In Wis. union stronghold, residents struggle with cuts


Associated Press

RACINE, Wis.

There once was a time when Harry and Nancy Harrington — their teenage children in tow — walked the picket line outside the nursing home where she was a medical aide, protesting the lack of a pension plan for the unionized work force.

But those days of family solidarity are gone.

Harry now blames years of union demands for an exodus of manufacturing jobs from this blue-collar city on the shore of Lake Michigan. He praises new Wisconsin Gov. Scott Walker for attempting to strip public-employee unions of nearly all of their collective- bargaining rights. Protesters opposed to Walker’s plan have held steady at the Wisconsin Capitol for nearly three weeks, though their overnight sit-ins ended Thursday with a judge’s order.
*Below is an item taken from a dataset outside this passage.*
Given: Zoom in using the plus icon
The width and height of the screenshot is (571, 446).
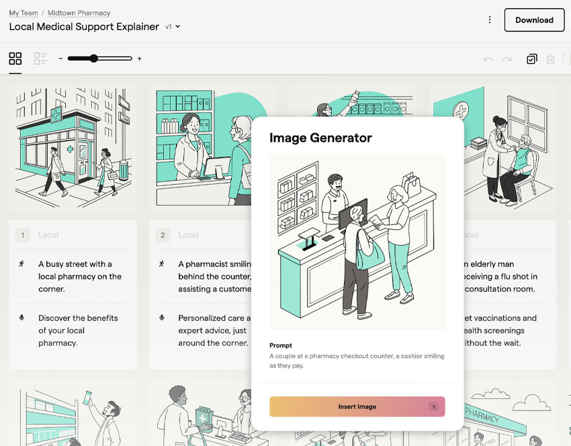Looking at the screenshot, I should click(139, 58).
“I’m sorry, but the unions want to yell; they want to intimidate,” says Harry Harrington, 69.

“They want to be heard,” retorts Nancy Harrington, 66.

The Harringtons typify the new national reality for labor unions. Support is no longer a sure thing from the middle class — not even in a city long considered a union stronghold in the state that gave birth to the nation’s largest public-employee union. National polls show that the portion of the public that views unions favorably has dropped to near- historic lows in recent years.
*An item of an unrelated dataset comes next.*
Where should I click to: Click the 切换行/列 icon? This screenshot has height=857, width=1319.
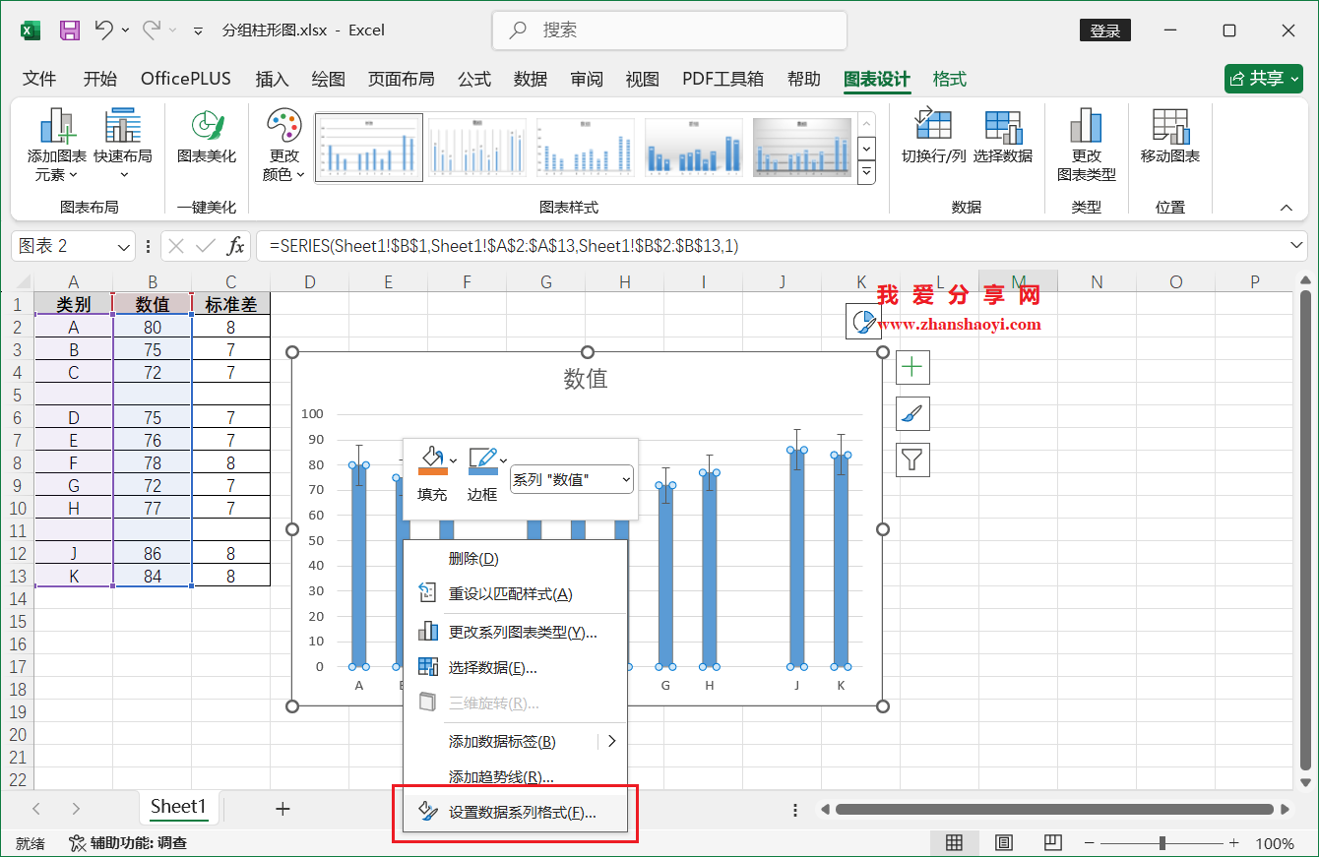(x=933, y=139)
But surveys also show a public uneasy with attempts to weaken union bargaining rights by emboldened Republican governors who swept into power in the 2010 elections. A Pew Research Center poll released last week found more adults nationwide sided with unions than the governor in the Wisconsin dispute.

For unions, the political standoffs occurring in states such as Wisconsin, Indiana and Ohio are a make- or-break moment — a chance to repair tarnished luster or risk sinking toward irrelevancy among the American public.

The decline in union power in Racine perhaps is best symbolized by the area near Roosevelt Park, where a monument dedicated by the AFL-CIO honors the Depression-era president who signed a 1935 federal law guaranteeing collective-bargaining rights. Not far away is a tall chain-link fence protecting the vacant plot of the old Case Corp. farm-equipment factory, which was razed a few years ago after the company merged with another corporation and then downsized.

CNH Global N.V., the successor company, still operates in the area. And the city remains the home of S.C. Johnson & Son Inc., which makes cleaning products and bug sprays, and vehicle- radiator maker Modine Manufacturing Co. Yet other companies have scaled back or shut down, resulting in the loss of a third of Racine’s manufacturing jobs in the past 20 years, according to federal Bureau of Labor Service statistics.

As the jobs have diminished, so have the union ranks. But the problem isn’t solely about fewer members. It’s also that more people have come to perceive union employees as the beneficiaries of cushy pension and health-care plans that others no longer enjoy, and even attribute union gains to business losses.